Learn R Programming

distfreereg (version 1.1)

compare: Compare the simulated statistic distribution with the observed statistic distribution used in distribution-free parametric regression testing

Description

Simulate response data repeatedly with true_mean as the mean and true_covariance as the covariance structure, each time running distfreereg on the simulated data. The observed statistics and p-values are saved, as are the simulated statistics from the first replication.

See the Comparing Distributions with the distfreereg Package vignette for an introduction.

Usage

compare(true_mean, true_method = NULL, true_method_args = NULL, true_covariance,
	true_X = NULL, true_data = NULL, theta = NULL, n = NULL, reps = 1e3,
	prog = reps/10, simulate_args = NULL, err_dist_fun = NULL,
	err_dist_args = NULL, keep = NULL, manual = NULL, update_args = NULL,
	global_override = NULL, ...)

Value

An object of class compare with the following components:

call

The matched call.

Y

The matrix whose columns contain the model outcome values used for the corresponding repetitions.

theta

Supplied vector of parameter values.

true_mean

Supplied object specifying the true mean function.

true_covariance

List containing element(s) that specify the true covariance structure.

true_X

Supplied matrix of true covariate values.

true_data

Supplied data frame of true covariate values.

test_mean

Supplied object specifying the mean function being tested.

covariance

List containing element(s) that specify the test covariance structure.

X

Supplied matrix of test covariate values.

data

Supplied data frame of test covariate values.

observed_stats

The observed statistics collected in each repetition.

mcsim_stats

The simulated statistics from the first repetition. (They are the same for each repetition, because compare uses update.distfreereg.)

p

The p-values for the observed statistics.

dfrs

A list containing the outputs of distfreereg for repetitions specified in keep.
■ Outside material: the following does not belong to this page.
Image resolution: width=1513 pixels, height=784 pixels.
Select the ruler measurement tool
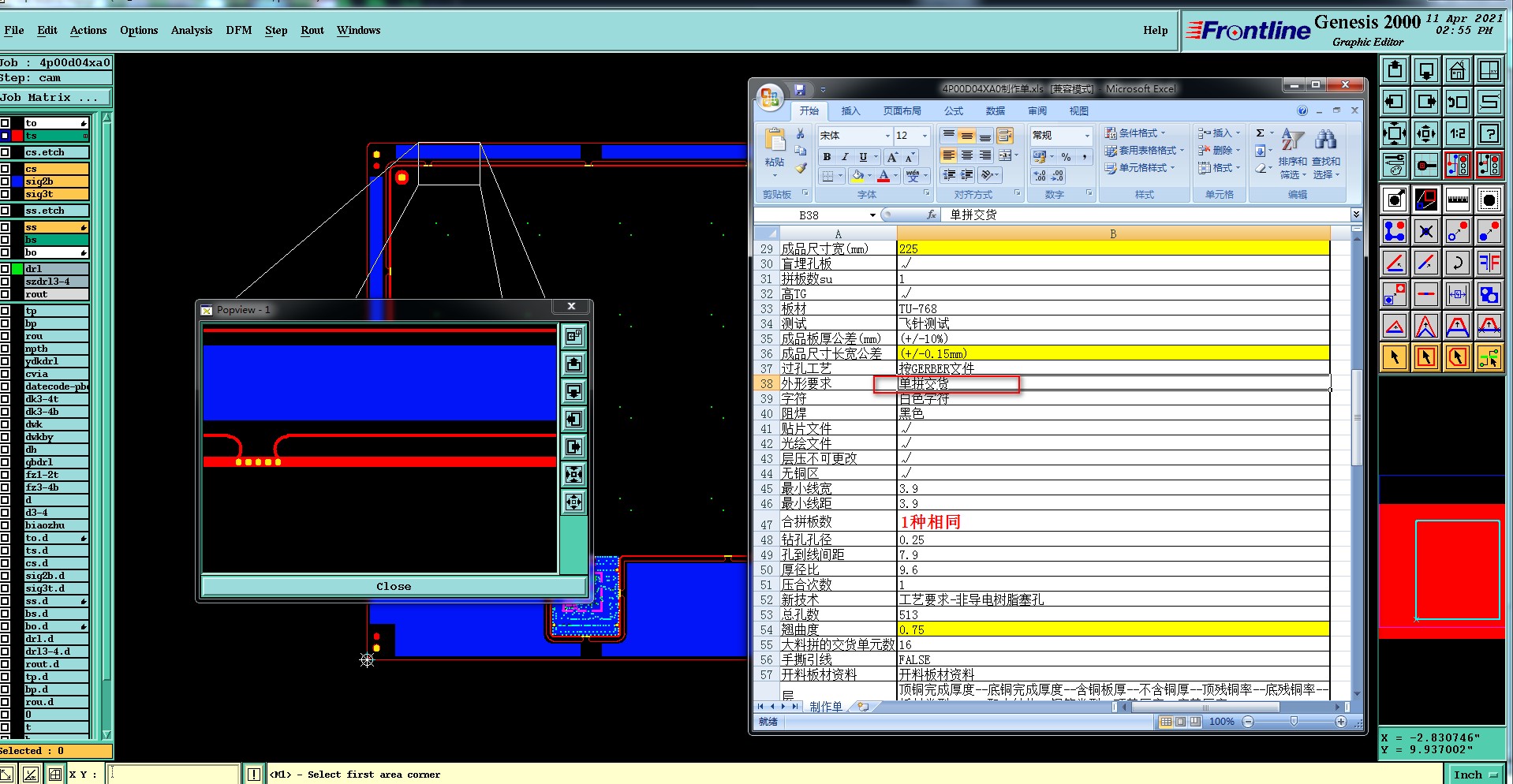(1457, 200)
Included when keep is not NULL.

manual

A list containing the results of the function specified by the argument manual. Included when manual is not NULL.

Arguments

true_mean

Object specifying the mean structure of the true model. It is used to generate the true values of Y that are passed internally to distfreereg.

true_method

Character vector of length one; specifies the function (e.g., lm) to use to create a model when true_mean is a formula.

true_method_args

Optional list; values are passed to the function specified by true_method.

true_covariance

Named list; specifies the covariance structures of the true error distribution in the format described in the documentation for the covariance argument of distfreereg. Required when true_mean is a function or nls object, or true_method is "nls".

true_X, true_data

Optional numeric matrix or data frame, respectively; specifies the covariate values for the true model. true_X is used when true_mean is a function that has an X or x argument, and the data argument is used when true_mean is a formula or model object.

theta

Numeric vector; used as the (true) parameter values for the model when true_mean is a function.

n

Optional integer; indicates how long each simulated data vector should be. Required only when no covariate values are specified for either the true or test mean. Silently converted to integer if numeric.

reps

Integer; specifies number of replications. Silently converted to integer if numeric.

prog

Integer or Inf; if finite, a progress message is given when the current repetition is a multiple of prog. Default value is reps/10, unless reps is less than 10, in which case the default is 1. If Inf, no progress messages are given. Silently converted to integer if finite numeric.

simulate_args

Optional list; specifies additional named arguments to pass to simulate.

err_dist_fun

Character string; specifies the name of the function to be used to simulate errors when true_mean is a function or nls object, or true_method is "nls". See details.

err_dist_args

Optional list; specifies additional named arguments to pass to err_dist_fun.

keep

A vector of integers, or the character string "all". If not NULL, then the output of each replication's call to distfreereg is included in the output if its repetition number is included in keep. Using keep = "all" is equivalent to keep = 1:reps.

manual

Optional function; applied to the distfreereg object created in each iteration, whose output is saved in the list manual in the output.

update_args

Optional named list; specifies arguments to pass to update.distfreereg.

global_override

Optional named list; specifies arguments to pass to the override argument of distfreereg on each call to that function.

...

Additional arguments passed to distfreereg. See details.

Author

Jesse Miller

Warnings

The generation of new outcome values requires specifying an error distribution. The default behavior when true_mean is a function, an nls object, or a formula with method equal to "nls" is to use a multivariate normal error distribution, but different error-generating functions can be defined by the user. When true_mean is a model object that is not an nls object, or a formula and method is not "nls", then the errors are generated using simulate and are therefore distributed according to that function's specifications.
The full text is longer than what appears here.